WHAT IS REQUIRED: Convert the records below into a Markdown table with the columns Row and Content, giving each non-blank line its own numbered row. Leave the pictures out of the answer.

RECORDS SHOWN:
↓↓↓

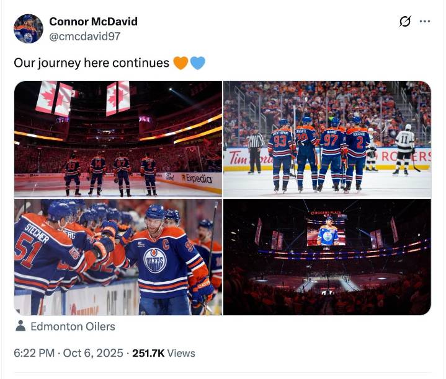Click the Connor McDavid display name

[93, 22]
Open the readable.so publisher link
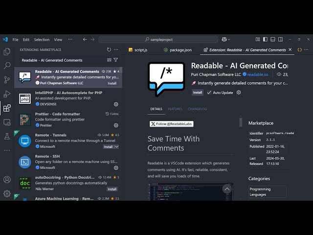The image size is (313, 235). tap(257, 74)
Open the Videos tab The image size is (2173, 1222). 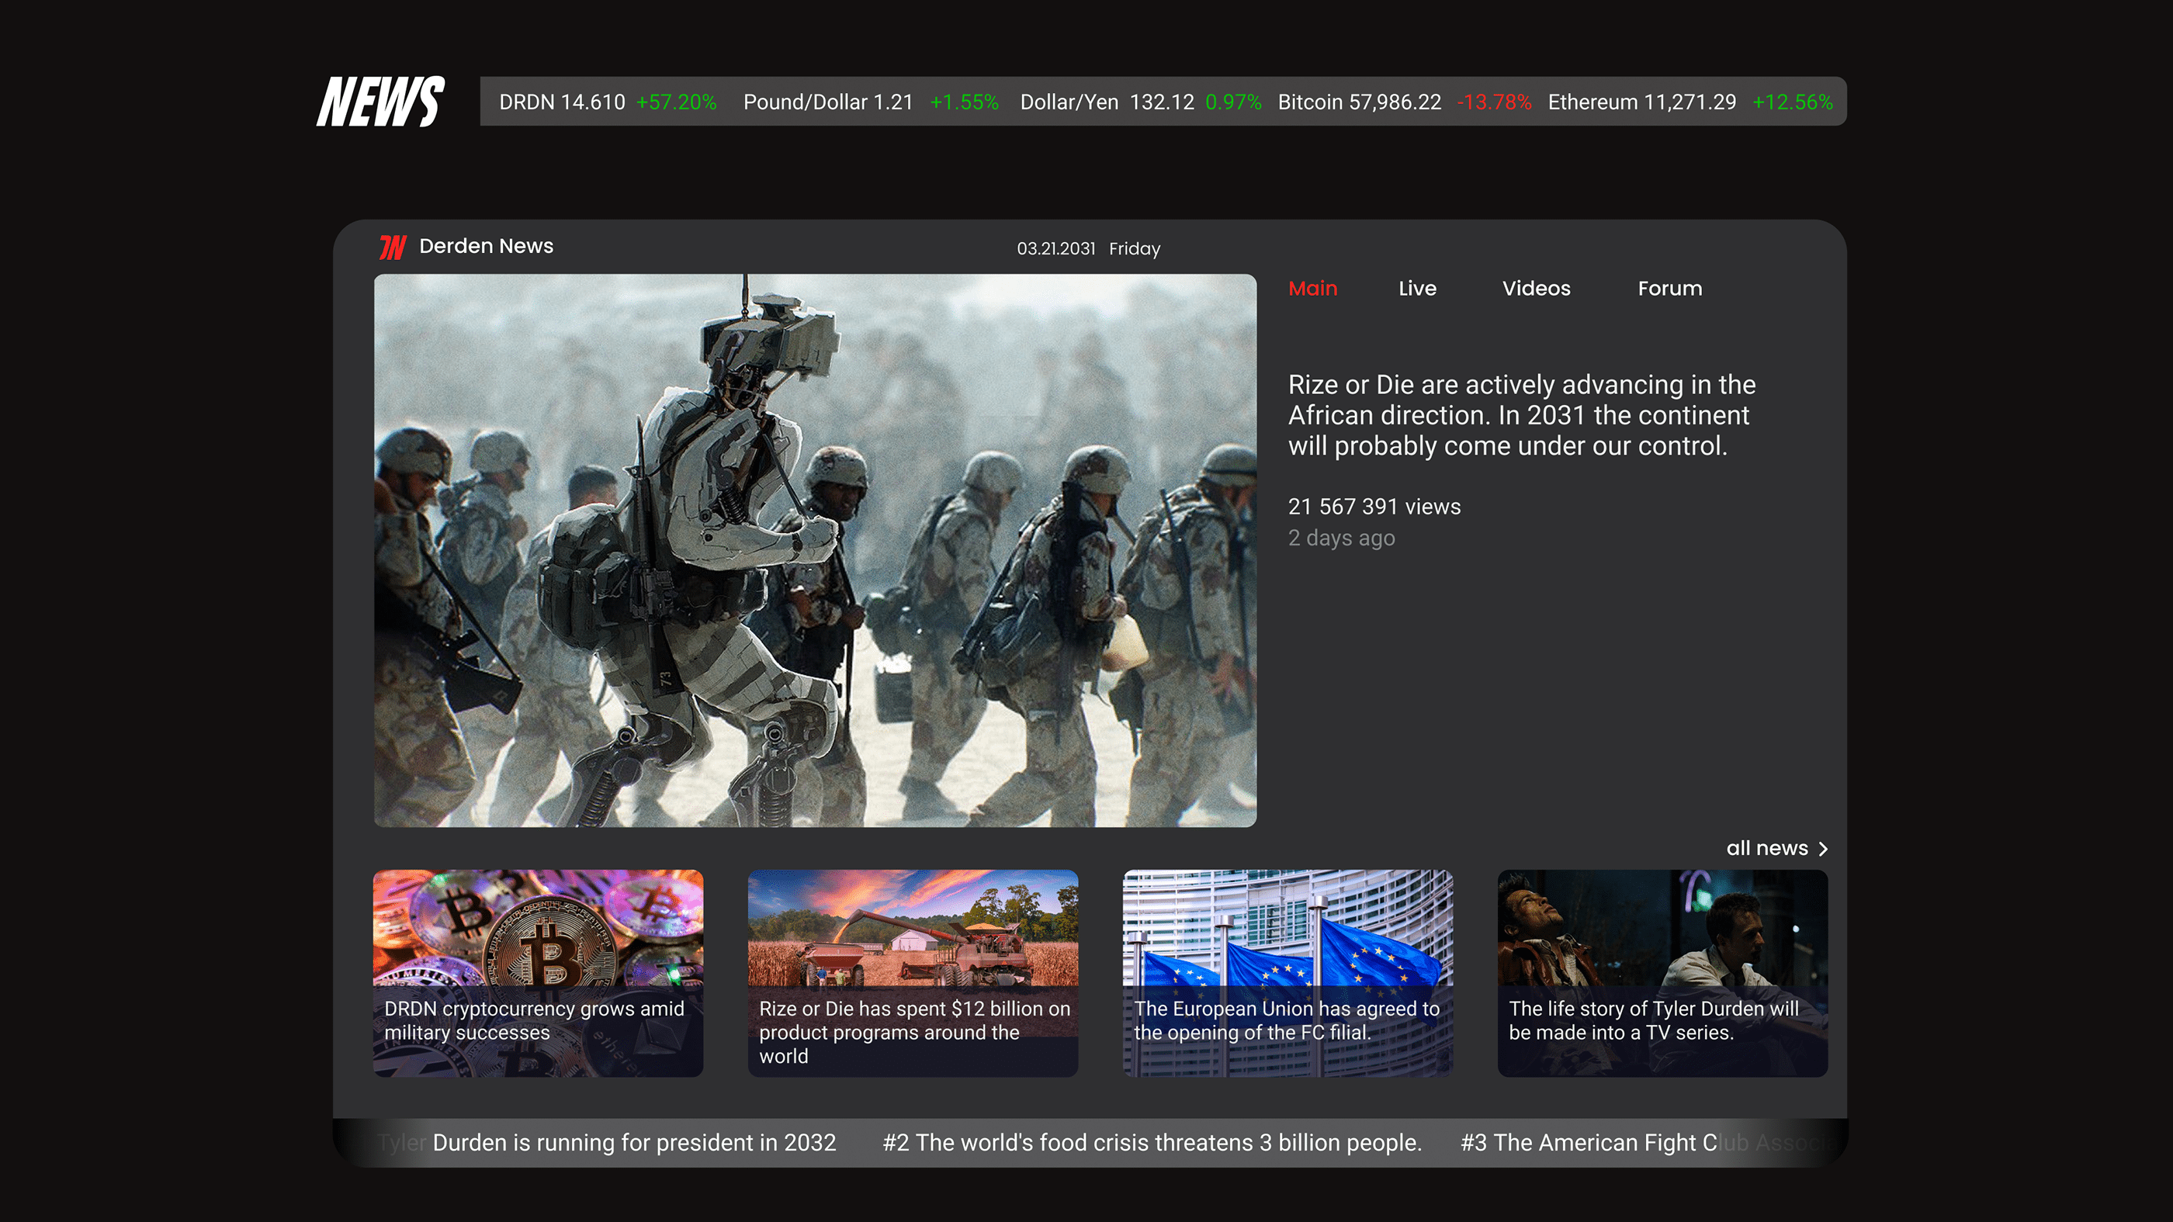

↑↑↑

EXPECTED ANSWER:
| Row | Content |
|---|---|
| 1 | Click the Connor McDavid display name |
| 2 | [93, 22] |
| 3 | Open the readable.so publisher link |
| 4 | The image size is (313, 235). tap(257, 74) |
| 5 | Open the Videos tab The image size is (2173, 1222).  |